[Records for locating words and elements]
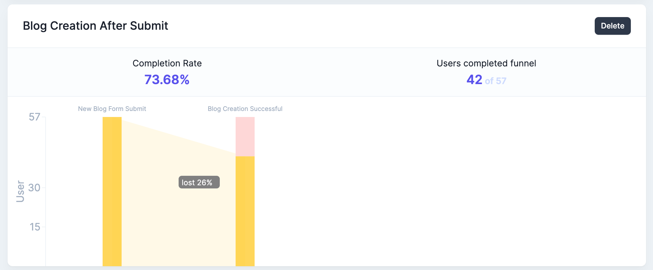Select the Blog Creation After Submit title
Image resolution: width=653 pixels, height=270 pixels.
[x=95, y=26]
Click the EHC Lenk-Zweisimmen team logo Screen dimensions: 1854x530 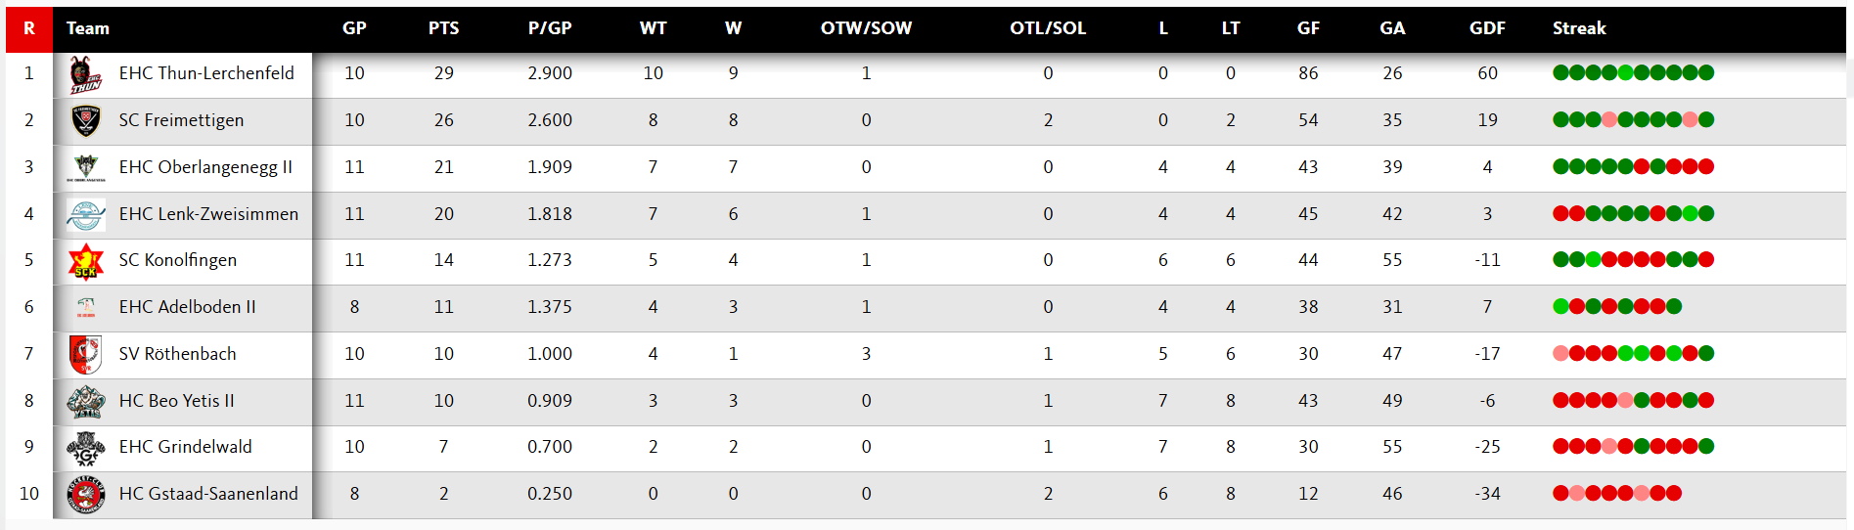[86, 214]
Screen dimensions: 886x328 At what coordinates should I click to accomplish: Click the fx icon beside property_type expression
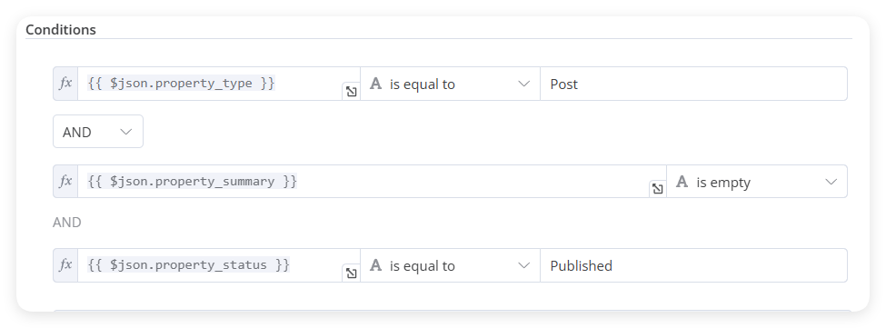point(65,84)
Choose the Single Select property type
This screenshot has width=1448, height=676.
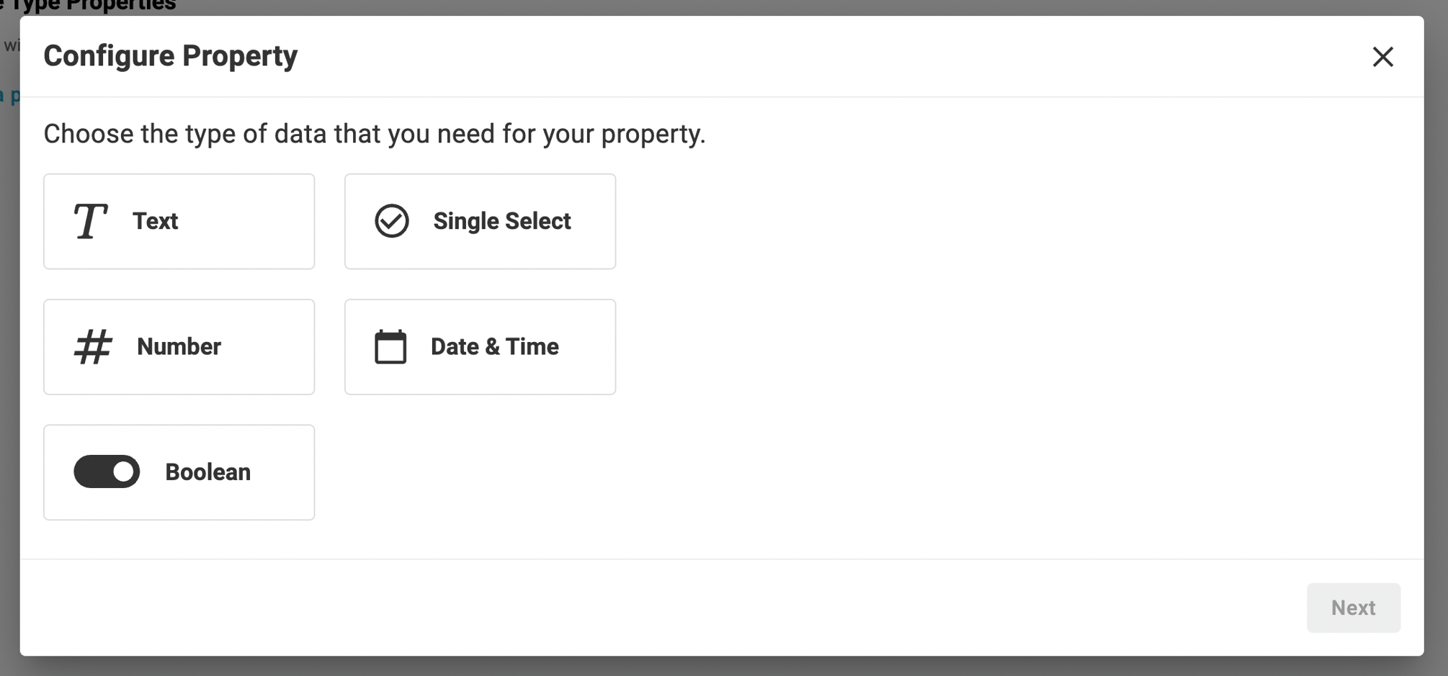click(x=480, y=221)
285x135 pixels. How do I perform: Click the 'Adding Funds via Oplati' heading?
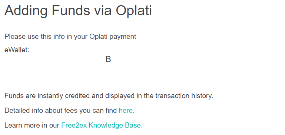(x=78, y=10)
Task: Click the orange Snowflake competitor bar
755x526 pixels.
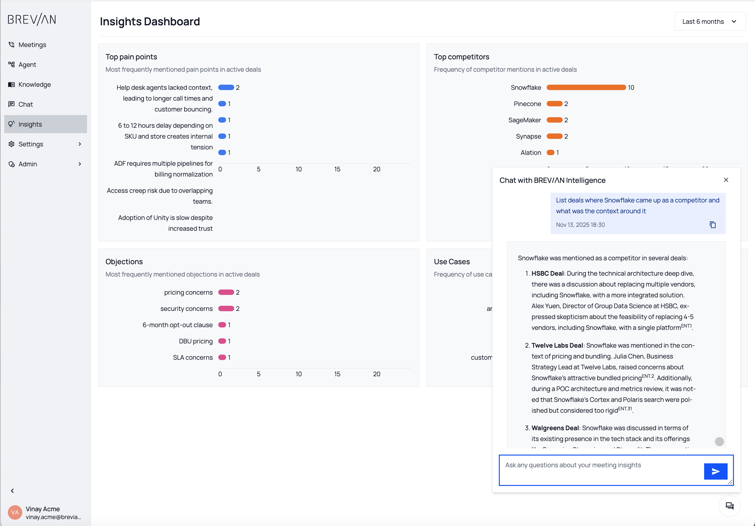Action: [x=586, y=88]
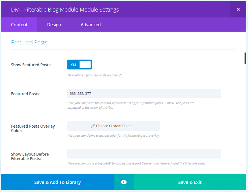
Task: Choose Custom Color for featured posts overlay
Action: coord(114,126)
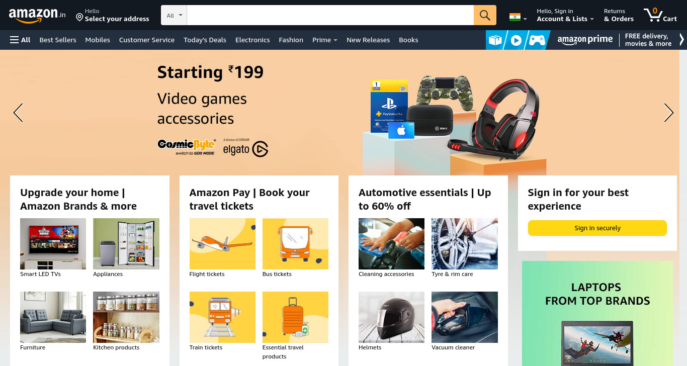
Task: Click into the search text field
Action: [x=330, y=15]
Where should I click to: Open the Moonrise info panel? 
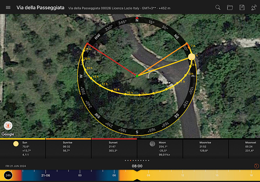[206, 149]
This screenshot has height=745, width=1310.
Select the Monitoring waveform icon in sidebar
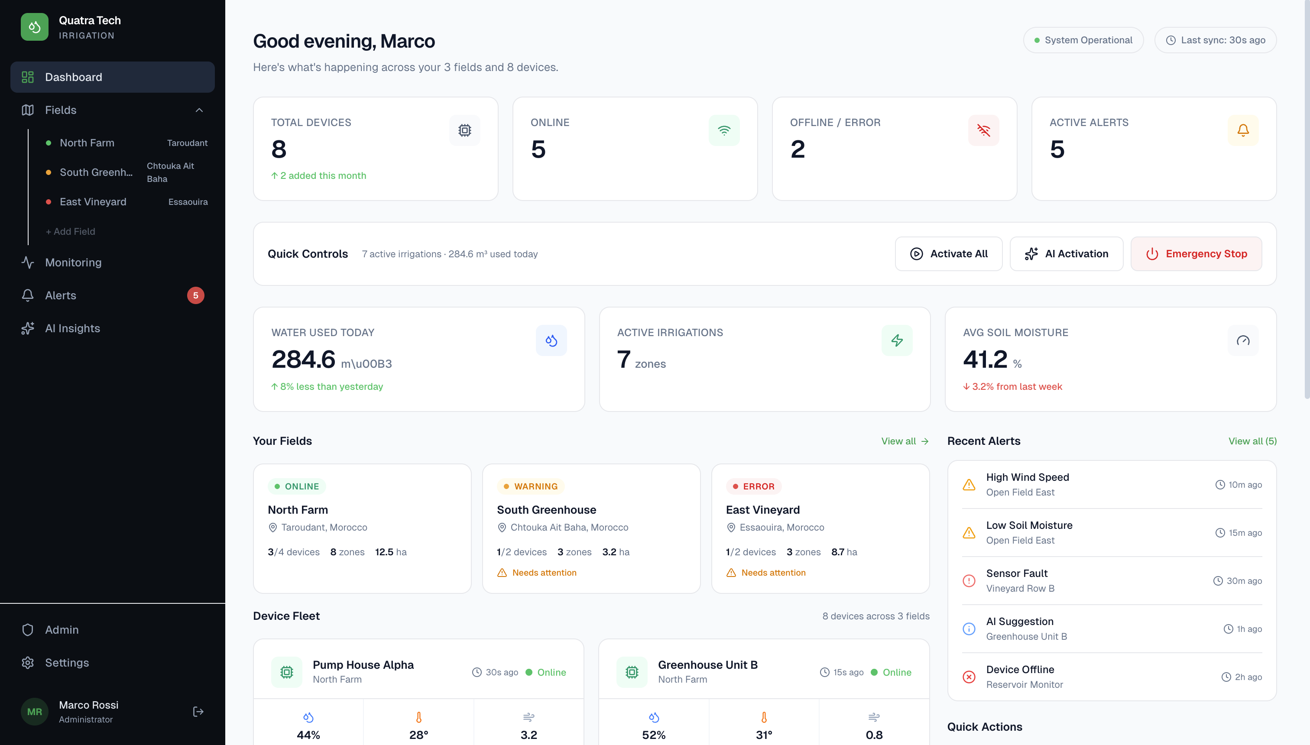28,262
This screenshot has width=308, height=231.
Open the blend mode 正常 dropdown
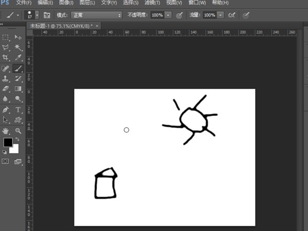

Given request:
Beginning at the line that contains "Screen dimensions: 886x328" and ending after the line that contains "(x=78, y=10)", reproduce those records in full, requests included. Multiply every coordinate in the answers by 2.3 and round each result to a whole number, rounding halves up, and leave the pictures out.

Exercise answer:
Screen dimensions: 886x328 At what coordinates should I click to accomplish: Click the fx icon beside property_type expression
point(150,193)
Choose the Single Select property type
This screenshot has width=1448, height=676.
click(x=1104, y=508)
285x135 pixels. How do I perform: Click the 'Adding Funds via Oplati' heading?
(x=179, y=23)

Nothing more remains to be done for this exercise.